S'il vous plaît, M Pujadas !

De grâce M Pujadas, épargnez-nous vos remarques très orientées qui prennent pour argent comptant que tous les téléspecateurs sont d'accord avec vos opinions.

J'ai bien en mémoire un reportage sur les négociations pour la libération des ôtages colombiens où vous nous avez parlé du "président colombien Uribe", du "président Sarkozy" et du "très controversé président Chavez". Ne vous rendez-vous pas compte que pour des millions de citoyens français qui vous regardent, ce n'est certainement pas Hugo Chavez le plus controversé des trois ?

Autre exemple ce soir aux 20 heures de France 2, le reportage sur l'excellente exposition d'oeuvres d'art 'From Russia' qui a lieu en ce moment à Londres. Votre conclusion larmoyante où vous avez lourdement insisté sur l'"enlèvement" de ces oeuvres par les méchants bolchéviques (oui, "enlèvement", comme on enlève des enfants ou ... des ôtages) a été elle-même un chef d'oeuvre dans son genre.
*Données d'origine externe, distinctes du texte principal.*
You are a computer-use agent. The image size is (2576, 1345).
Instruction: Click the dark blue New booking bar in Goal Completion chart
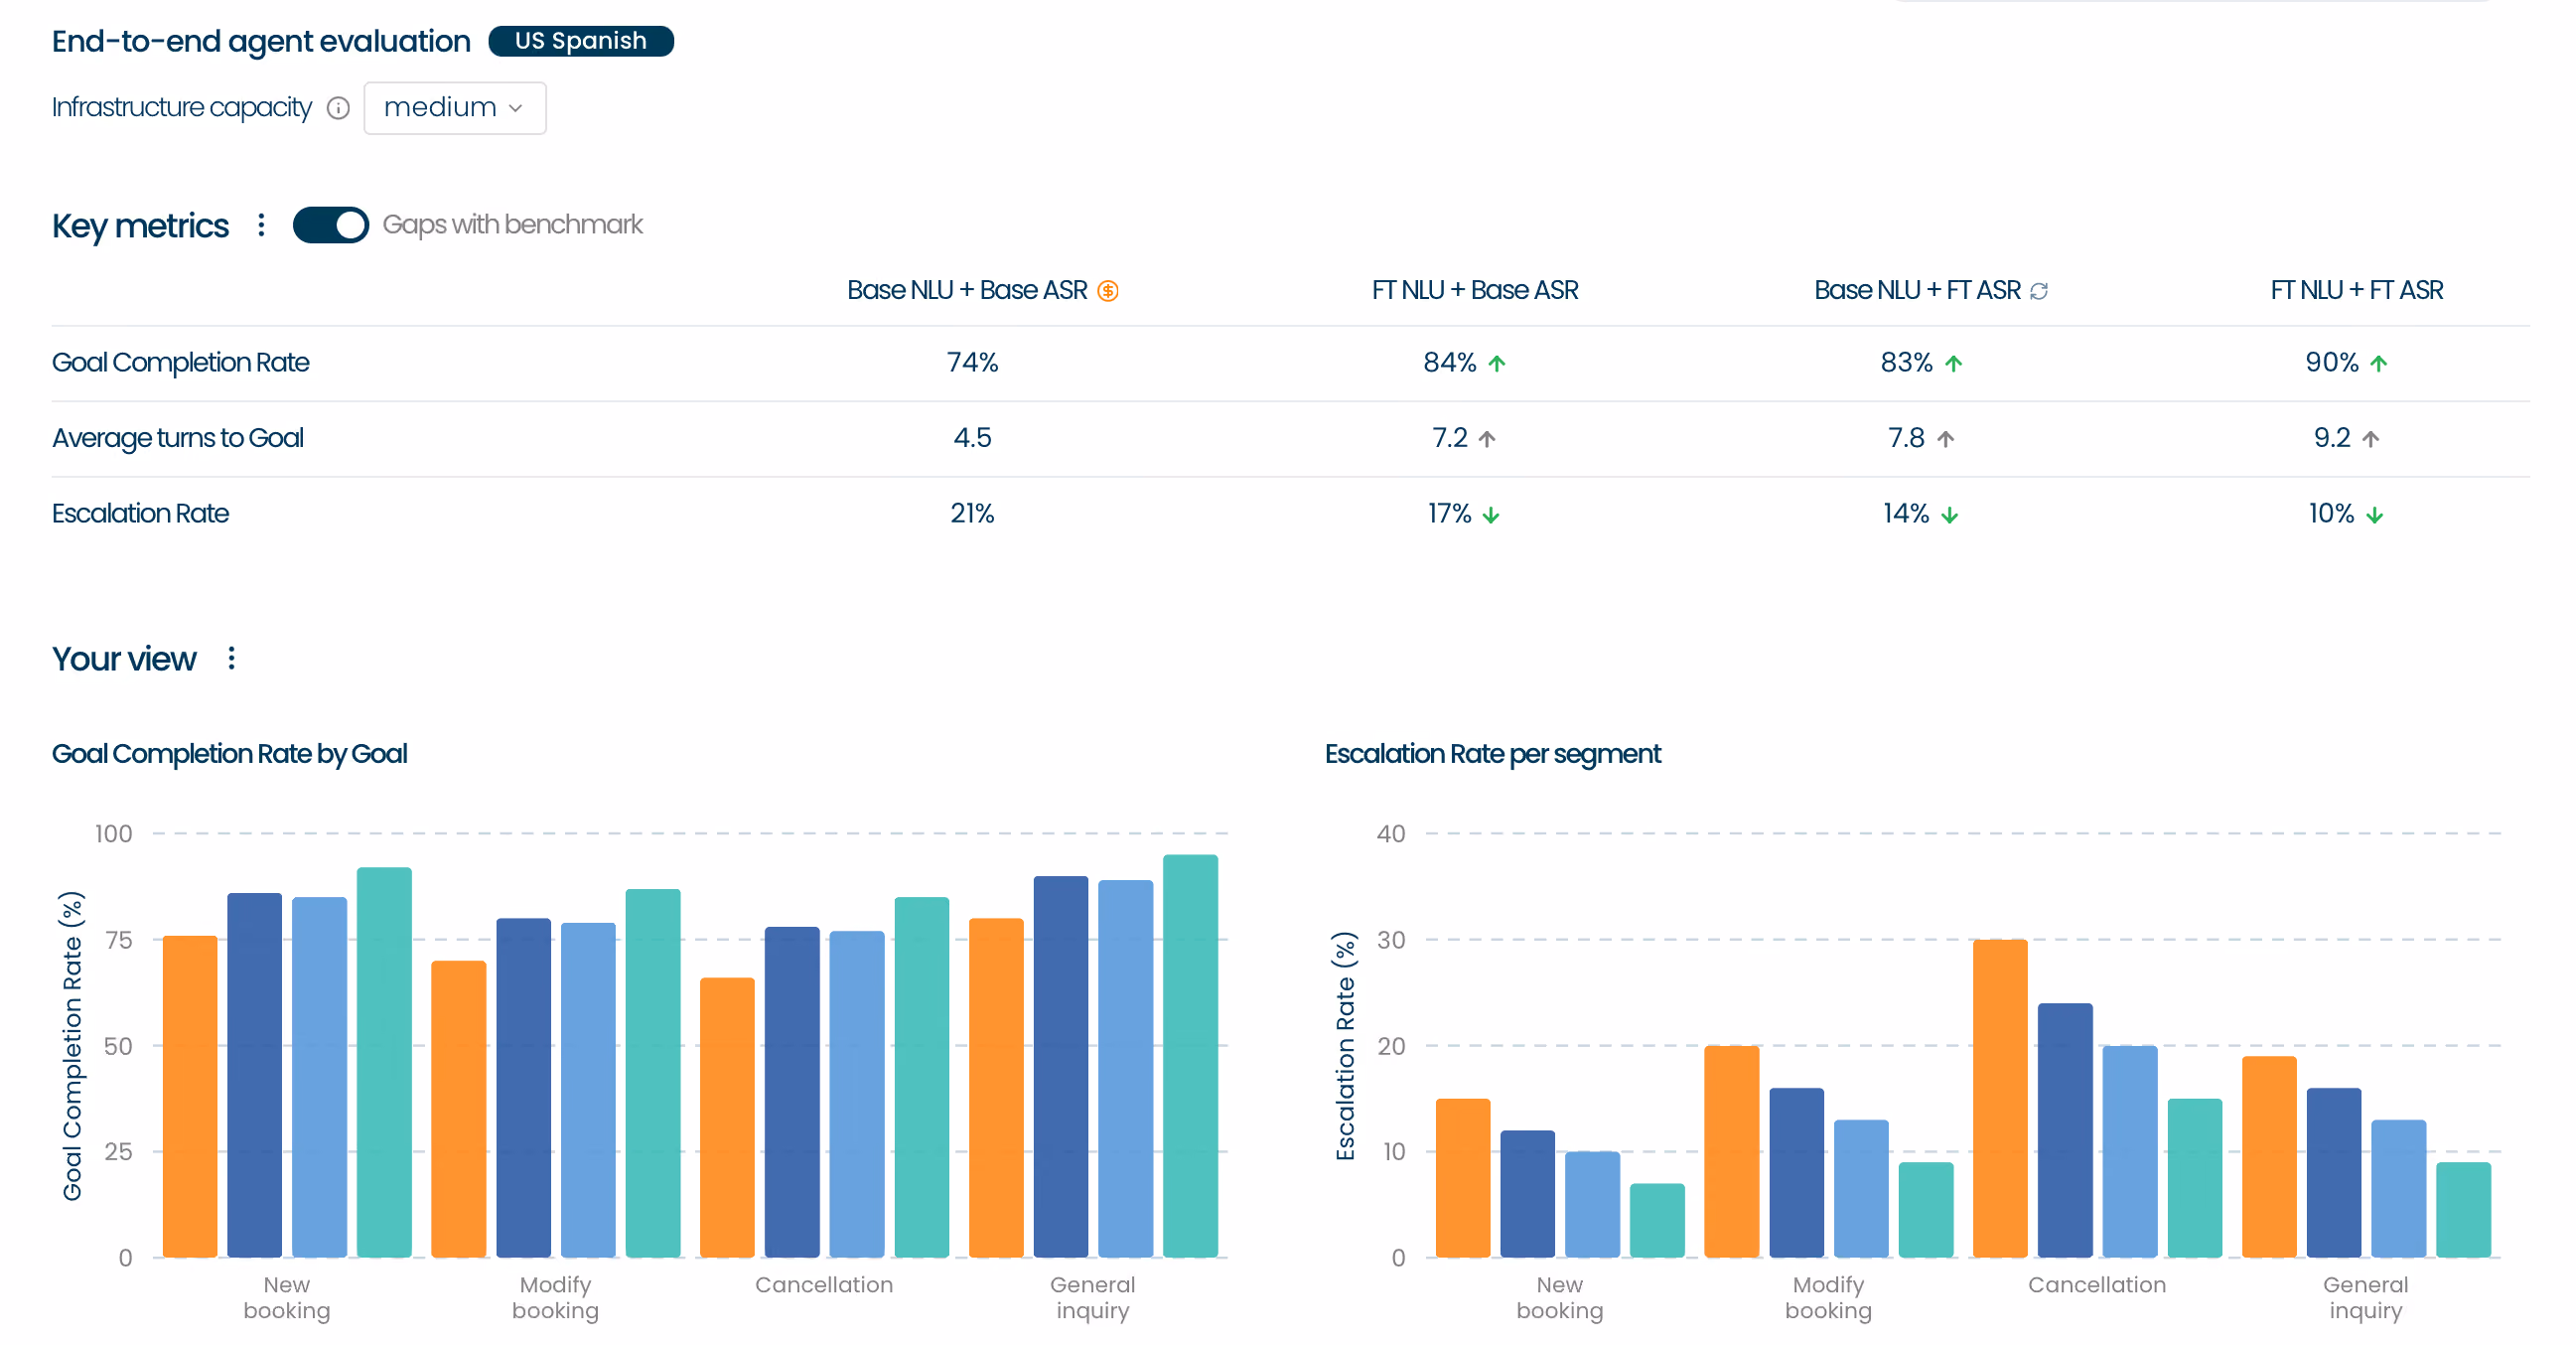pos(254,1075)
Ce point de vue très partial a suivi un entretien avec deux Français d'origine russe contre-révolutionnaire (eh oui, ce sont des termes strictement exacts sur le plan historique) qui sont les héritiers des richissimes propriétaires dont les biens avaient été expropriés lors de la révolution et qui demandent aujourd'hui une compensation. Ils n'étaient visiblement pas dans la misère.

Pour illustrer son argument, un des deux a posé la question rhétorique de savoir ce que "tout le monde" penserait si un gouvernement nationalisait ainsi les biens de ... Bill Gates.

J'aurais bien aimé lui répondre que j'applaudirais des deux mains ... et que les bolchéviques avaient évidemment tout-à-fait raison d'exproprier leur arrière-grand-père et ainsi mettre à la disposition des ouvriers russes une collection privée acquise on ne sait pas comment.

Sur le site Acrimed, une analyse détaillée par Jamel Lakhal et Henri Maler de la façon dont France 2 a traité la grève des fonctionnaires - principalement pour invoquer le dispositif introduit par le gouvernement pour tester son "service minimum". Ce n'est évidemment pas la chaîne du service public qui expliquerait que ce dispositif est conçu essentiellement pour affaiblir les syndicats du même secteur public en rendant leur action moins efficace.